But while most large companies may be putting the brakes on hiring, smaller, fast-growing technology firms can offer unique opportunities for grads willing to sacrifice the household name for a steep learning curve.
To find out more, we caught up with three Secclers who chose the path less trodden, shunning the grad scheme in favour of the growth company.
Graduates schemes are an ever-popular route for many thousands of young people. And with good reason; they offer security, well-oiled training programmes, and the prospect of clear progression within large, well-known organisations.
“At my uni, grad schemes in consultancy practices and law firms were the norm”, says Annabel, one of our Account Executives. “Almost all of my friends chose that route.”
So why not her? “Well, there’s a lot more structure, but that doesn’t fill me with much excitement. In fact, one of my friends works in a big bank, and when we went for drinks recently she said she loves being a cog in a machine. I don’t like the sound of that.”
That fear of a ‘factory mindset’ – of fulfilling a particular role in the production line of a large outfit – is one that JJ, Bizops Analyst turned Product Manager, shares.
“I’ve got friends in grad schemes who’ve been dropped into a particular role and they seem to spend their life doing it. That’s not for me.”
The developing and ever-changing nature of a start-up or scale-up company means you’re rarely following a rule book. As fellow Product Manager James Holmes tells us, “a lot of the time, you’re doing something the company hasn’t done before, so there’s no process or documentation to follow”.
It’s a far cry from the rigid structures and procedures of larger companies, which James admits isn’t for everyone. “You need to be happy with just setting off on your own – taking what could be a relatively high-level brief, and iterating as you go.”
It’s why at Seccl we talk a lot about our team being ‘comfortable with ambiguity’; there’s a lot of it about in our world.
Small teams and slim processes can make for a chaotic environment, that’s for sure. But while it might not always be easy or comfortable, there’s nothing quite like being thrown in at the deep end.
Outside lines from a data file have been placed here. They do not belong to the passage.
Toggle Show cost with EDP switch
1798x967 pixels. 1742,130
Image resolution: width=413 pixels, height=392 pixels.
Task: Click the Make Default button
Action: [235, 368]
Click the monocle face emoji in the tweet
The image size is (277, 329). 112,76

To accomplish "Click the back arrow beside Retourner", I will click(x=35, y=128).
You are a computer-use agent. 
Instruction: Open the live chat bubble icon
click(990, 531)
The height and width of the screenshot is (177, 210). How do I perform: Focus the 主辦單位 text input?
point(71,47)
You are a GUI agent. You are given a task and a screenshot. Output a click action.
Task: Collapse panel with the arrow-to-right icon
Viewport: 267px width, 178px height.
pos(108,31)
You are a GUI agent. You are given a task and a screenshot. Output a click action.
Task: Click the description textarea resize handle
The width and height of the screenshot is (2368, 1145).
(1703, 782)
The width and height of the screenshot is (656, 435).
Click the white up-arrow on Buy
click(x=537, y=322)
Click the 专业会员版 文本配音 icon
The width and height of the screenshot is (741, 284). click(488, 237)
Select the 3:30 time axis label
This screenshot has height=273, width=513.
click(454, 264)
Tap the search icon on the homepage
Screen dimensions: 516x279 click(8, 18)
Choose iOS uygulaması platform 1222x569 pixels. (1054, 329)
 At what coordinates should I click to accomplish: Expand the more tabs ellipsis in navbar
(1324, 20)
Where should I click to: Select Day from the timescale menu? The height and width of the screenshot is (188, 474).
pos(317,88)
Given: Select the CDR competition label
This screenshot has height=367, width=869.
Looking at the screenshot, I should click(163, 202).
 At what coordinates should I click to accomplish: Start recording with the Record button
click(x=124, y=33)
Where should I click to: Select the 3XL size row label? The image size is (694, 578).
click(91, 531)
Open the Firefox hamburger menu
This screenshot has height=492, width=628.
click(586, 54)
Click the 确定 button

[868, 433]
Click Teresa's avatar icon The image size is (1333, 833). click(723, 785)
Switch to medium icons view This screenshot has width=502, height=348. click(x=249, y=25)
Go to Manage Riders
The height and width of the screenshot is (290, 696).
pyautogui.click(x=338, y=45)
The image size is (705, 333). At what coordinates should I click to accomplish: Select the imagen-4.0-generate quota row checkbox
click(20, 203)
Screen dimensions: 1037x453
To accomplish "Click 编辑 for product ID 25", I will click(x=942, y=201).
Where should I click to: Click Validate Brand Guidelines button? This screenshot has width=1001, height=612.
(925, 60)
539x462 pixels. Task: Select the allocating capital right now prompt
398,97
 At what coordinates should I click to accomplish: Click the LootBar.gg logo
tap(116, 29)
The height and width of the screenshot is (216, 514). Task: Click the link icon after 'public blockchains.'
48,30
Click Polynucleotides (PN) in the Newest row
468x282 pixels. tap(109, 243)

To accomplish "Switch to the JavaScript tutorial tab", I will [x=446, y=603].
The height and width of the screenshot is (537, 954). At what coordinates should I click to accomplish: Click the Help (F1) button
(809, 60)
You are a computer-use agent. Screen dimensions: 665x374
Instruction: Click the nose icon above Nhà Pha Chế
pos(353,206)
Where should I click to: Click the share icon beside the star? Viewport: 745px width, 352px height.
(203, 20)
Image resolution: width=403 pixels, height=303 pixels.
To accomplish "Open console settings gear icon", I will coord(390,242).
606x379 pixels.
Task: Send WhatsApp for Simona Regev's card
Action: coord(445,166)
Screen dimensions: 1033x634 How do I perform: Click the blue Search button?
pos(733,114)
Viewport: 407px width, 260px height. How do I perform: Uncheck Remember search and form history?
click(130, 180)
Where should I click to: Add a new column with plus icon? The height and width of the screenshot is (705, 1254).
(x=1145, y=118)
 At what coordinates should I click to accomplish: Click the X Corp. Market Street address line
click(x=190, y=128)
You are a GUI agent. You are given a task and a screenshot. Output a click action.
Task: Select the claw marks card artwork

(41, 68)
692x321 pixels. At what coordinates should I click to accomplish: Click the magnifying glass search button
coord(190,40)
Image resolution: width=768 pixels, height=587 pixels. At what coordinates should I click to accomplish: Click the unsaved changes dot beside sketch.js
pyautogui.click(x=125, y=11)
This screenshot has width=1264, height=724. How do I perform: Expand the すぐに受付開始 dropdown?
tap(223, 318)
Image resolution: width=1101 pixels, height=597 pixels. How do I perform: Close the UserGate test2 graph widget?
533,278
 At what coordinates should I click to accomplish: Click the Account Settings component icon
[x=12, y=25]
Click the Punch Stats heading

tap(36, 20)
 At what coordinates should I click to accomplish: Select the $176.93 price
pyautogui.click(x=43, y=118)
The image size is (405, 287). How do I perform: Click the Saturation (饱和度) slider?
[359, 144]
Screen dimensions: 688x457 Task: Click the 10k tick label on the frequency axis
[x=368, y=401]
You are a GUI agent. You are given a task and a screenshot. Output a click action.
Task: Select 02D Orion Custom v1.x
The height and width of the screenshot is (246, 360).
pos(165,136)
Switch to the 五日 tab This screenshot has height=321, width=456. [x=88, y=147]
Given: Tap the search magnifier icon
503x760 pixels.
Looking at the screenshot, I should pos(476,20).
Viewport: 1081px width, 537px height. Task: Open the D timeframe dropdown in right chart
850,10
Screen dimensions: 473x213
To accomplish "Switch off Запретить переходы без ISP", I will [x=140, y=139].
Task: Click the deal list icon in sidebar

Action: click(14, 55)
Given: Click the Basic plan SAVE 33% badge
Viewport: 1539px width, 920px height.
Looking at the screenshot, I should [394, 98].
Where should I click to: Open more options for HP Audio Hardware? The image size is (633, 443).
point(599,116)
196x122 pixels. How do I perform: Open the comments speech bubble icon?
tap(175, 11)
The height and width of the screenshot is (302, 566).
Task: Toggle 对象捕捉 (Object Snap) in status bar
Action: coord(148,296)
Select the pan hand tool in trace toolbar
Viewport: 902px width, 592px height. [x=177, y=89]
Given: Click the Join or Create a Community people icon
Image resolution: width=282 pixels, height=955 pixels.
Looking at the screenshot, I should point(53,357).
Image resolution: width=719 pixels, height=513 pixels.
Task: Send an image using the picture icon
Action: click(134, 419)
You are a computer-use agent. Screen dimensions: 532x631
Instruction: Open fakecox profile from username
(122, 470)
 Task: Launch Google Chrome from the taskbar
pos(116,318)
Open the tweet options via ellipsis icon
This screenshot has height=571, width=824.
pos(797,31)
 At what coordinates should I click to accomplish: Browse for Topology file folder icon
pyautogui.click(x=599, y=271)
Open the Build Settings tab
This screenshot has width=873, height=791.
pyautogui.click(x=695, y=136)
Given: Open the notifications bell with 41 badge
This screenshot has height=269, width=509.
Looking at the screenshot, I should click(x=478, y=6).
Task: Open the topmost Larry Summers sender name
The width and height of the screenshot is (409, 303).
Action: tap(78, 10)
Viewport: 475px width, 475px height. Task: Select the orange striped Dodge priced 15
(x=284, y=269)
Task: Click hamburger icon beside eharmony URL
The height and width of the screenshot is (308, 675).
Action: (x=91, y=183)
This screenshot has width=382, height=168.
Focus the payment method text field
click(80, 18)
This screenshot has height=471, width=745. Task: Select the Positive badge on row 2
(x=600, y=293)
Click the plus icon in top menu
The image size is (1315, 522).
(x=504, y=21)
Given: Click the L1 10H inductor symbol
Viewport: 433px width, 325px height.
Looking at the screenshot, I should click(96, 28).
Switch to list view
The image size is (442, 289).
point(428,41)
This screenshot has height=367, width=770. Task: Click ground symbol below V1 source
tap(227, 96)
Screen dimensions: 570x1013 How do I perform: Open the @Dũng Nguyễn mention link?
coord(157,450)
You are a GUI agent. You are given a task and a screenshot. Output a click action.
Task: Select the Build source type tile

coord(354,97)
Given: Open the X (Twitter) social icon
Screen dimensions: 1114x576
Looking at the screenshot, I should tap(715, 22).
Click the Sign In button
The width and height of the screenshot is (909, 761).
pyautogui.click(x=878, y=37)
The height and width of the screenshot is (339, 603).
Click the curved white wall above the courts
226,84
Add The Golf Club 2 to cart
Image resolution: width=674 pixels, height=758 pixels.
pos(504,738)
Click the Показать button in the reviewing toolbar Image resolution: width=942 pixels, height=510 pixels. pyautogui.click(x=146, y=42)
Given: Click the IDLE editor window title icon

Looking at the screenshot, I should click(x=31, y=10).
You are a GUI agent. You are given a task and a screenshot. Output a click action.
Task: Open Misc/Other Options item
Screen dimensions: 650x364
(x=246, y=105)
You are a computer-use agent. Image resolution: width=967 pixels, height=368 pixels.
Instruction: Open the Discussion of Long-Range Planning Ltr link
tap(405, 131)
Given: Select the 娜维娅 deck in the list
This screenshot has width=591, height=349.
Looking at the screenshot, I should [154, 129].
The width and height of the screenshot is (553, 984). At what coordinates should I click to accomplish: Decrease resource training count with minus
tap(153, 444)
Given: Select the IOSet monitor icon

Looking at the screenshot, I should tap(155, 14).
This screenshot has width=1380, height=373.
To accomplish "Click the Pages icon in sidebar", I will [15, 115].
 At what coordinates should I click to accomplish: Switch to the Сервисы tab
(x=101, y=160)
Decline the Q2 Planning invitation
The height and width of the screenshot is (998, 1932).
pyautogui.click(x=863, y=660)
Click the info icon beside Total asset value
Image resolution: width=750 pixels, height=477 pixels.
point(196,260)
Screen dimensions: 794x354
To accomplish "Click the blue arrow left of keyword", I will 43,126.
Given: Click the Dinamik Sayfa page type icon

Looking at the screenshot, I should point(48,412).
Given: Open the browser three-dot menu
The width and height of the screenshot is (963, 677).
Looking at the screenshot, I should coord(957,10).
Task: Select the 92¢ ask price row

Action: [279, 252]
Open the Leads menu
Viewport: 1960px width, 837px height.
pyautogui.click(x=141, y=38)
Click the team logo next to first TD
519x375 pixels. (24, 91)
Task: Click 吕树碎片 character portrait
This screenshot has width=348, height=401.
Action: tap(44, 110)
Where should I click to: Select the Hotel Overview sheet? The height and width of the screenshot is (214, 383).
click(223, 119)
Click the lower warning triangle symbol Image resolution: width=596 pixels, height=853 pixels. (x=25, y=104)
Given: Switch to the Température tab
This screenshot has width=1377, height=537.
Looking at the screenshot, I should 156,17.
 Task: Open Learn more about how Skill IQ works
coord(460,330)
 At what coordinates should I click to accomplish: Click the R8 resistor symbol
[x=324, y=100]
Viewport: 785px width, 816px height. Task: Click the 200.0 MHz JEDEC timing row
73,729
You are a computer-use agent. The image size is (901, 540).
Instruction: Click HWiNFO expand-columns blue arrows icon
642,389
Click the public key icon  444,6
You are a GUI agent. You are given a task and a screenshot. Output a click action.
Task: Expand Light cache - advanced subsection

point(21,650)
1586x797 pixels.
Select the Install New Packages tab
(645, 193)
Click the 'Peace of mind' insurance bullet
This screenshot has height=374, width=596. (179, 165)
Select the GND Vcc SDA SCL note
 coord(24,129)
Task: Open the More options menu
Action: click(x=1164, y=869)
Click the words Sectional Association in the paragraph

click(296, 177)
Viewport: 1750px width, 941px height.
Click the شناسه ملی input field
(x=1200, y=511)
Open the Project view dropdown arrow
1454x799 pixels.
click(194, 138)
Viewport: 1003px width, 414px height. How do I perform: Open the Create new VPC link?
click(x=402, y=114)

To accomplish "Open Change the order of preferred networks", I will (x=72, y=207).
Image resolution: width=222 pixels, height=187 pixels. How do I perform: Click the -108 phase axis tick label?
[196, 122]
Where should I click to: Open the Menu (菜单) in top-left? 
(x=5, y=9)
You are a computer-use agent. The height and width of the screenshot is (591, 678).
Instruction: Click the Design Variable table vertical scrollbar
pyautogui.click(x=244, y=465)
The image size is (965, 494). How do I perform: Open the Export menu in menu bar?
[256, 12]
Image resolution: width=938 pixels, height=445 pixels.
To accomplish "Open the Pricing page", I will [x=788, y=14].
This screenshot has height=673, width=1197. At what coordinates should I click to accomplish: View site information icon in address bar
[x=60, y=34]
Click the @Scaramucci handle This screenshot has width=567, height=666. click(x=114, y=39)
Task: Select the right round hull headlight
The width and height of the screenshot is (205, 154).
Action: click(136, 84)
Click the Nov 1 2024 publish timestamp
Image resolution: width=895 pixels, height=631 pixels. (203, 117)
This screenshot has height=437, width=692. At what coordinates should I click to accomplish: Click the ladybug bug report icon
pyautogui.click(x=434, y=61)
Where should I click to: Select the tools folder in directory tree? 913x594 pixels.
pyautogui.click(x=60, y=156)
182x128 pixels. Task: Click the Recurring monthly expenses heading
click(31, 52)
It leads to rapid learning, huge personal growth, and new skills and responsibilities that might take years to acquire at a larger organisation.
“What you can achieve in a few months is beyond measure,” says JJ. “Sure, some of my friends might be earning tons, but they’re learning way less – and they’re handed less responsibility, too.”
A fast-growing company also offers opportunities to ride the wave. “I joined Seccl in January, but the pace of our growth means that the company is completely different now,” Annabel explains.
“We’ve doubled the team, quadrupled the number of clients – and the trust that I’ve been given to play a part in all that means that I’ve been able to develop really quickly.”
“What you can achieve in a few months is beyond measure.”
This culture of meritocracy is something that James really values, too. “When you join at the start of something, you’re ahead of the knowledge curve and can advance quickly on merit. Annabel joined Seccl when there were only 11 people at the company, and I wouldn’t be surprised if she was leading a team soon – all in less than a year.”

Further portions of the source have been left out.